• _TASK DETAILS_: Convert everything in the records from the line containing "Task: Tick the 财务记录 data cleanup checkbox" down to the end of the records into a Markdown table with the columns Row and Line text, skipping blank lines and leaving out the pictures.

• _RECORDS FOR THE EXERCISE_:
# # # # #

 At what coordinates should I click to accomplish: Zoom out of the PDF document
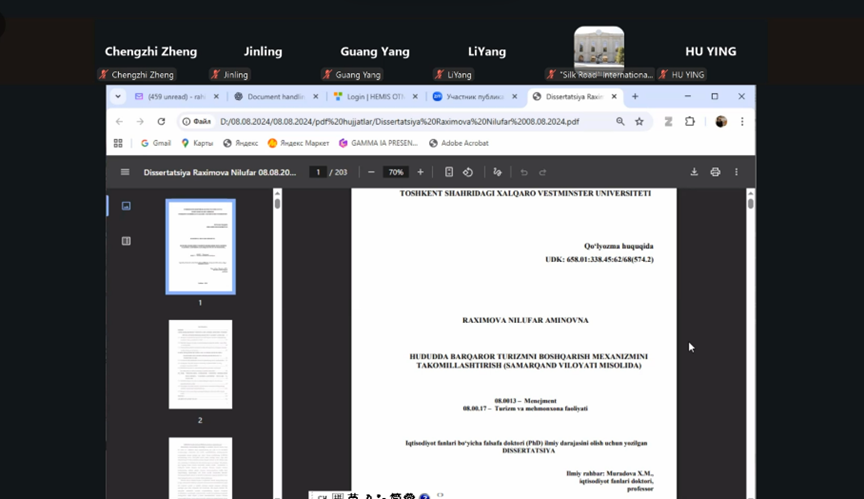pyautogui.click(x=371, y=172)
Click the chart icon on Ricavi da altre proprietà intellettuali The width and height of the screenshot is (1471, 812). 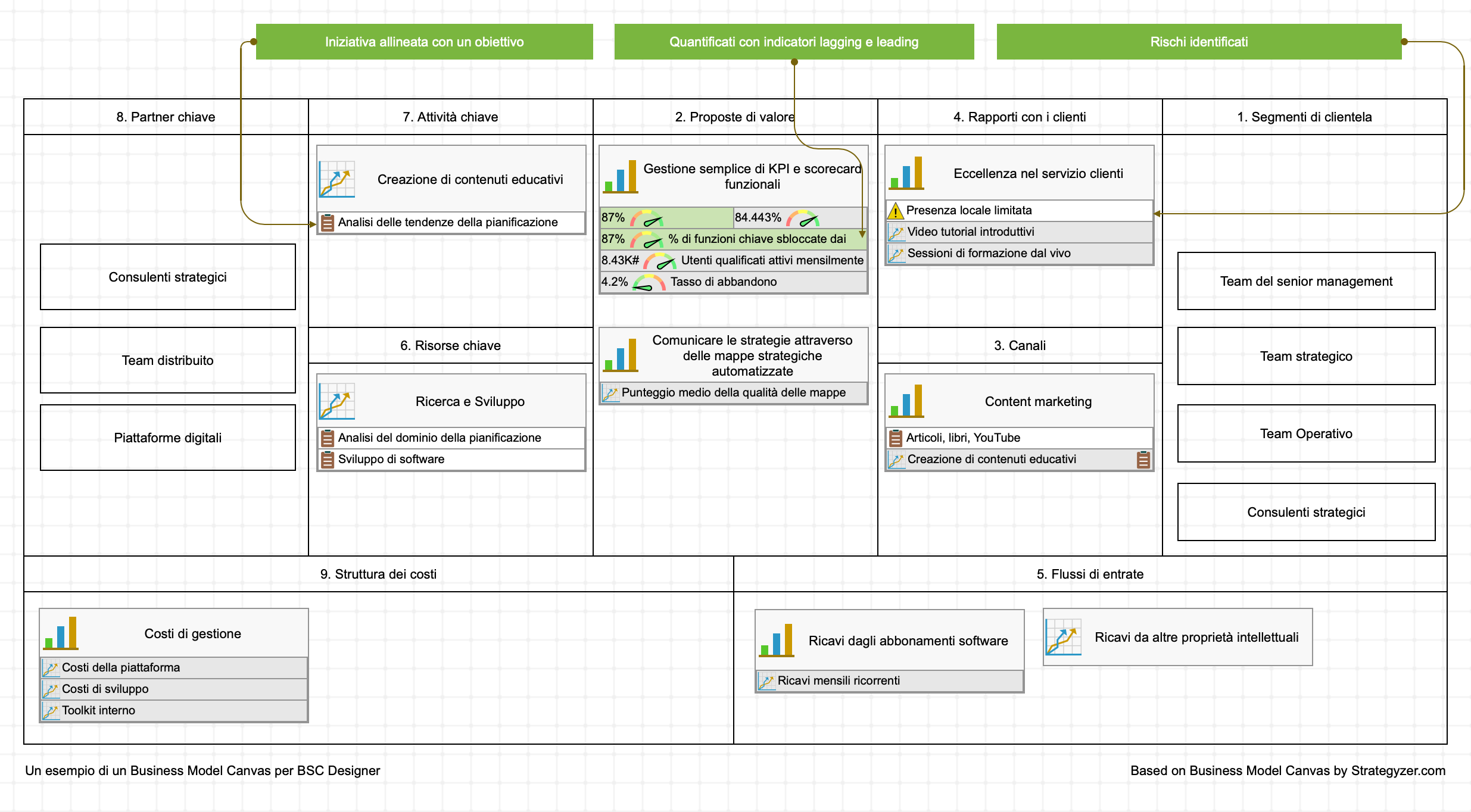click(x=1064, y=636)
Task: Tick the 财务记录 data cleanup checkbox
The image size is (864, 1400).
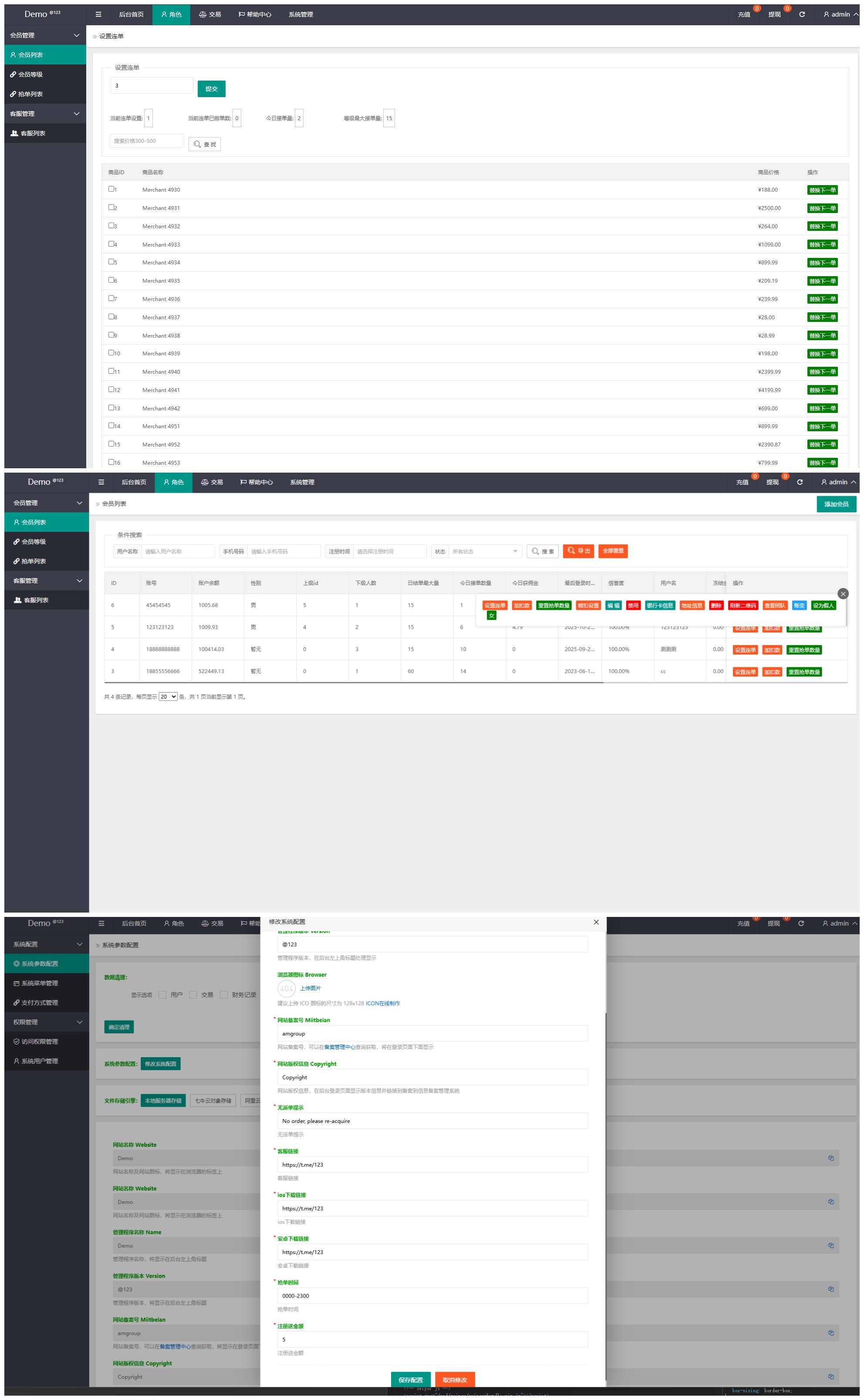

# # # # #

• _OUTPUT FOR THIS EXERCISE_:
| Row | Line text |
|---|---|
| 1 | Task: Tick the 财务记录 data cleanup checkbox |
| 2 | The image size is (864, 1400). |